Your instructions: Please print all of the entries, matching them exactly.

Records drawn from a dataset:
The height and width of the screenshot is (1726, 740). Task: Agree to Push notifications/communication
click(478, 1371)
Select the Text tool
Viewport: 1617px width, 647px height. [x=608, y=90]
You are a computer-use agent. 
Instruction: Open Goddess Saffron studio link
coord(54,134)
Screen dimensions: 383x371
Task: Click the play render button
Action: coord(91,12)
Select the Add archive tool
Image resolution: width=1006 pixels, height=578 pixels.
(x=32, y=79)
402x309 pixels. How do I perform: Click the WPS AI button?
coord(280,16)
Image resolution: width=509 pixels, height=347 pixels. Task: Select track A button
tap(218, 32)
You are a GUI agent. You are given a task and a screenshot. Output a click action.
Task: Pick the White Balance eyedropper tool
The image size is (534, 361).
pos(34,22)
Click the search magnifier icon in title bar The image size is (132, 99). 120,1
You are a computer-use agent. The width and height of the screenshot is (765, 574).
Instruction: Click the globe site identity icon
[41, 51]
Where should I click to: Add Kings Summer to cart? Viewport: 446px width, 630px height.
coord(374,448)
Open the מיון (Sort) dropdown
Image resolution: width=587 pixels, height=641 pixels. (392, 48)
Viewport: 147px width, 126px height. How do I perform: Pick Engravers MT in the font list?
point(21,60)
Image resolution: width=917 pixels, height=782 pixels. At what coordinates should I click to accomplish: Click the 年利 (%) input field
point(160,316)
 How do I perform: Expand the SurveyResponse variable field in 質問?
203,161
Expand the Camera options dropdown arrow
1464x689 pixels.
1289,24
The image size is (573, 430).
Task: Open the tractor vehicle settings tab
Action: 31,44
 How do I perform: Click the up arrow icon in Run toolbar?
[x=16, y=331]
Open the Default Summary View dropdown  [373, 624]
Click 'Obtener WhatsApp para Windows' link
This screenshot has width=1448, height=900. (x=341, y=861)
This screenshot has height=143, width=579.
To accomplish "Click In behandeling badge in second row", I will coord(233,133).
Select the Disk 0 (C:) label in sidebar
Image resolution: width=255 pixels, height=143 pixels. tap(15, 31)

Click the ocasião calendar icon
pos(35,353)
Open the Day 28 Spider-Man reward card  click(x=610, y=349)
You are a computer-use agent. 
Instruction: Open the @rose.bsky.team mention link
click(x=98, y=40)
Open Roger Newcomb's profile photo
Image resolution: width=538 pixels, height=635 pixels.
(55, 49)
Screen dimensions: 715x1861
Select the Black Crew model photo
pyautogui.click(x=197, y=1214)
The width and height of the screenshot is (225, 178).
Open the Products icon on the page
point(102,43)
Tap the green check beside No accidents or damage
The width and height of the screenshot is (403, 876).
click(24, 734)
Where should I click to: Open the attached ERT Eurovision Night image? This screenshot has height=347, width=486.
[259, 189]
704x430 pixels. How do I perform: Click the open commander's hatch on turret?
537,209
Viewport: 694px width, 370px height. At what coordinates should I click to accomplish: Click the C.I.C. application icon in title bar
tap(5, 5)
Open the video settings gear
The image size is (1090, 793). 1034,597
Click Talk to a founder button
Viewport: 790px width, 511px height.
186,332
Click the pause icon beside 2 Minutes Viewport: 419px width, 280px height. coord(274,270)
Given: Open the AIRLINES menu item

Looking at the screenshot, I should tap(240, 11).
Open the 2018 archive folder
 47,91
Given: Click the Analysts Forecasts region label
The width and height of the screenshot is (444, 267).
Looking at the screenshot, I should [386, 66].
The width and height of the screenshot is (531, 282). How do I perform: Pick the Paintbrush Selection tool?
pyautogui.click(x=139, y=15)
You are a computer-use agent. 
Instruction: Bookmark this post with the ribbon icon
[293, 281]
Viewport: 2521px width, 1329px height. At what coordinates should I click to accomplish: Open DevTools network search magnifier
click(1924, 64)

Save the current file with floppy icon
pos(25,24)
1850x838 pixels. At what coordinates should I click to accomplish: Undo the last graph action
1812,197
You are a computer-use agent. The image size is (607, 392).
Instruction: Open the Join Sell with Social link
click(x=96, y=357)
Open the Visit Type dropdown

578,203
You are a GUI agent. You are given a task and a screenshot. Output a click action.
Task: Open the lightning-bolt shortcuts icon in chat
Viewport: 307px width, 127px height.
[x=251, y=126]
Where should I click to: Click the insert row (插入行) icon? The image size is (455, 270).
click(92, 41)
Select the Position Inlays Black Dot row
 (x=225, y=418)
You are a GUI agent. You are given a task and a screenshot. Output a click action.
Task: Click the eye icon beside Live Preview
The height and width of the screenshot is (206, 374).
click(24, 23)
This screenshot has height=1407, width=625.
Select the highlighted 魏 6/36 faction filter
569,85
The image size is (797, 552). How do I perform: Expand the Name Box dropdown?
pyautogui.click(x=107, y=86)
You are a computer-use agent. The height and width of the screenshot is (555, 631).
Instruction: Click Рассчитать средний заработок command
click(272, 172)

Solution:
The height and width of the screenshot is (1726, 740). Task: Agree to Push notifications/communication
click(478, 1371)
Select the Text tool
Viewport: 1617px width, 647px height. [x=608, y=90]
You are a computer-use agent. 
Instruction: Open Goddess Saffron studio link
coord(54,134)
Screen dimensions: 383x371
Task: Click the play render button
Action: coord(91,12)
Select the Add archive tool
Image resolution: width=1006 pixels, height=578 pixels.
(x=32, y=79)
402x309 pixels. How do I perform: Click the WPS AI button?
coord(280,16)
Image resolution: width=509 pixels, height=347 pixels. Task: Select track A button
tap(218, 32)
You are a GUI agent. You are given a task and a screenshot. Output a click action.
Task: Pick the White Balance eyedropper tool
The image size is (534, 361).
pos(34,22)
Click the search magnifier icon in title bar The image size is (132, 99). 120,1
You are a computer-use agent. The width and height of the screenshot is (765, 574).
Instruction: Click the globe site identity icon
[41, 51]
Where should I click to: Add Kings Summer to cart? Viewport: 446px width, 630px height.
coord(374,448)
Open the מיון (Sort) dropdown
Image resolution: width=587 pixels, height=641 pixels. (392, 48)
Viewport: 147px width, 126px height. How do I perform: Pick Engravers MT in the font list?
point(21,60)
Image resolution: width=917 pixels, height=782 pixels. At what coordinates should I click to accomplish: Click the 年利 (%) input field
point(160,316)
 How do I perform: Expand the SurveyResponse variable field in 質問?
203,161
Expand the Camera options dropdown arrow
1464x689 pixels.
1289,24
The image size is (573, 430).
Task: Open the tractor vehicle settings tab
Action: 31,44
 How do I perform: Click the up arrow icon in Run toolbar?
[x=16, y=331]
Open the Default Summary View dropdown  [373, 624]
Click 'Obtener WhatsApp para Windows' link
This screenshot has width=1448, height=900. (x=341, y=861)
This screenshot has height=143, width=579.
To accomplish "Click In behandeling badge in second row", I will coord(233,133).
Select the Disk 0 (C:) label in sidebar
Image resolution: width=255 pixels, height=143 pixels. tap(15, 31)

Click the ocasião calendar icon
pos(35,353)
Open the Day 28 Spider-Man reward card  click(x=610, y=349)
You are a computer-use agent. 
Instruction: Open the @rose.bsky.team mention link
click(x=98, y=40)
Open Roger Newcomb's profile photo
Image resolution: width=538 pixels, height=635 pixels.
(55, 49)
Screen dimensions: 715x1861
Select the Black Crew model photo
pyautogui.click(x=197, y=1214)
The width and height of the screenshot is (225, 178).
Open the Products icon on the page
point(102,43)
Tap the green check beside No accidents or damage
The width and height of the screenshot is (403, 876).
click(24, 734)
Where should I click to: Open the attached ERT Eurovision Night image? This screenshot has height=347, width=486.
[259, 189]
704x430 pixels. How do I perform: Click the open commander's hatch on turret?
537,209
Viewport: 694px width, 370px height. At what coordinates should I click to accomplish: Click the C.I.C. application icon in title bar
tap(5, 5)
Open the video settings gear
The image size is (1090, 793). 1034,597
Click Talk to a founder button
Viewport: 790px width, 511px height.
186,332
Click the pause icon beside 2 Minutes Viewport: 419px width, 280px height. coord(274,270)
Given: Open the AIRLINES menu item

Looking at the screenshot, I should tap(240, 11).
Open the 2018 archive folder
 47,91
Given: Click the Analysts Forecasts region label
The width and height of the screenshot is (444, 267).
Looking at the screenshot, I should [386, 66].
The width and height of the screenshot is (531, 282). How do I perform: Pick the Paintbrush Selection tool?
pyautogui.click(x=139, y=15)
You are a computer-use agent. 
Instruction: Bookmark this post with the ribbon icon
[293, 281]
Viewport: 2521px width, 1329px height. At what coordinates should I click to accomplish: Open DevTools network search magnifier
click(1924, 64)

Save the current file with floppy icon
pos(25,24)
1850x838 pixels. At what coordinates should I click to accomplish: Undo the last graph action
1812,197
You are a computer-use agent. The image size is (607, 392).
Instruction: Open the Join Sell with Social link
click(x=96, y=357)
Open the Visit Type dropdown

578,203
You are a GUI agent. You are given a task and a screenshot. Output a click action.
Task: Open the lightning-bolt shortcuts icon in chat
Viewport: 307px width, 127px height.
[x=251, y=126]
Where should I click to: Click the insert row (插入行) icon? The image size is (455, 270).
click(92, 41)
Select the Position Inlays Black Dot row
 (x=225, y=418)
You are a GUI agent. You are given a task and a screenshot. Output a click action.
Task: Click the eye icon beside Live Preview
The height and width of the screenshot is (206, 374).
click(24, 23)
This screenshot has height=1407, width=625.
Select the highlighted 魏 6/36 faction filter
569,85
The image size is (797, 552). How do I perform: Expand the Name Box dropdown?
pyautogui.click(x=107, y=86)
You are a computer-use agent. The height and width of the screenshot is (555, 631).
Instruction: Click Рассчитать средний заработок command
click(272, 172)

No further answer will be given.